===== Records for the exercise

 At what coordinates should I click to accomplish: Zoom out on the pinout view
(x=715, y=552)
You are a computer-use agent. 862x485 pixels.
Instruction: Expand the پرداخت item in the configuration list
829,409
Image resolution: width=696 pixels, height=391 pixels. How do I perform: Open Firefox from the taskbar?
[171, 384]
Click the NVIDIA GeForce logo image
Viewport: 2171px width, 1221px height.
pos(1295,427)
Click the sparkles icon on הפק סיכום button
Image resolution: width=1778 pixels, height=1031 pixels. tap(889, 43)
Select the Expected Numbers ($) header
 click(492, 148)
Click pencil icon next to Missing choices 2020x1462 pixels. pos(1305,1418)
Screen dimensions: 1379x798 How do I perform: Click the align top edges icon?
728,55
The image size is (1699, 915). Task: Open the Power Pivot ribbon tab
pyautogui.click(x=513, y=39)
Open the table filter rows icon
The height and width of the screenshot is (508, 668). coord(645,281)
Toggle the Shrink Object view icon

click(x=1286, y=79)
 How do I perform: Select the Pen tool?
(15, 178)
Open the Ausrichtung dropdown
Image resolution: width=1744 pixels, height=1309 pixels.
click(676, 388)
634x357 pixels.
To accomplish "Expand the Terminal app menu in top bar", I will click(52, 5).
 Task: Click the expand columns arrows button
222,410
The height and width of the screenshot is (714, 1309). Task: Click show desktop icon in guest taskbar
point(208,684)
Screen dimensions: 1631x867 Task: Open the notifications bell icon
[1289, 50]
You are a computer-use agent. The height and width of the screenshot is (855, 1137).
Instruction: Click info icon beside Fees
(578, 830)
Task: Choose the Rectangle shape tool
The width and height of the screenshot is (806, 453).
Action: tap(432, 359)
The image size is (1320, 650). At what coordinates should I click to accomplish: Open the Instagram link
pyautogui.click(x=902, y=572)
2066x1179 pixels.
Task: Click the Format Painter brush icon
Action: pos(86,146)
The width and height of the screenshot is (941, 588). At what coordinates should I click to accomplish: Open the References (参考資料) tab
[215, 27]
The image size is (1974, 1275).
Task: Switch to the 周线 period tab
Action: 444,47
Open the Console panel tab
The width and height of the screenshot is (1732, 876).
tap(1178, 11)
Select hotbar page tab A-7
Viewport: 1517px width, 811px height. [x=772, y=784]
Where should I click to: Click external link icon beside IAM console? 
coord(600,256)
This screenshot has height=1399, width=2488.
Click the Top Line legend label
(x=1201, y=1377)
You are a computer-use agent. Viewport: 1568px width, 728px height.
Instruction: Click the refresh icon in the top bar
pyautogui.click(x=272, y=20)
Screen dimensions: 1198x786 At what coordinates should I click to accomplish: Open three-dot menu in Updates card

==========

Write out exactly the lines above between the line with "Select the Expected Numbers ($) header" and the line with "This screenshot has height=1399, width=2488.", inclusive, and nothing beyond them.

**Written reply**
Select the Expected Numbers ($) header
 click(492, 148)
Click pencil icon next to Missing choices 2020x1462 pixels. pos(1305,1418)
Screen dimensions: 1379x798 How do I perform: Click the align top edges icon?
728,55
The image size is (1699, 915). Task: Open the Power Pivot ribbon tab
pyautogui.click(x=513, y=39)
Open the table filter rows icon
The height and width of the screenshot is (508, 668). coord(645,281)
Toggle the Shrink Object view icon

click(x=1286, y=79)
 How do I perform: Select the Pen tool?
(15, 178)
Open the Ausrichtung dropdown
Image resolution: width=1744 pixels, height=1309 pixels.
click(676, 388)
634x357 pixels.
To accomplish "Expand the Terminal app menu in top bar", I will click(52, 5).
 Task: Click the expand columns arrows button
222,410
The height and width of the screenshot is (714, 1309). Task: Click show desktop icon in guest taskbar
point(208,684)
Screen dimensions: 1631x867 Task: Open the notifications bell icon
[1289, 50]
You are a computer-use agent. The height and width of the screenshot is (855, 1137).
Instruction: Click info icon beside Fees
(578, 830)
Task: Choose the Rectangle shape tool
The width and height of the screenshot is (806, 453).
Action: tap(432, 359)
The image size is (1320, 650). At what coordinates should I click to accomplish: Open the Instagram link
pyautogui.click(x=902, y=572)
2066x1179 pixels.
Task: Click the Format Painter brush icon
Action: pos(86,146)
The width and height of the screenshot is (941, 588). At what coordinates should I click to accomplish: Open the References (参考資料) tab
[215, 27]
The image size is (1974, 1275).
Task: Switch to the 周线 period tab
Action: 444,47
Open the Console panel tab
The width and height of the screenshot is (1732, 876).
tap(1178, 11)
Select hotbar page tab A-7
Viewport: 1517px width, 811px height. [x=772, y=784]
Where should I click to: Click external link icon beside IAM console? 
coord(600,256)
This screenshot has height=1399, width=2488.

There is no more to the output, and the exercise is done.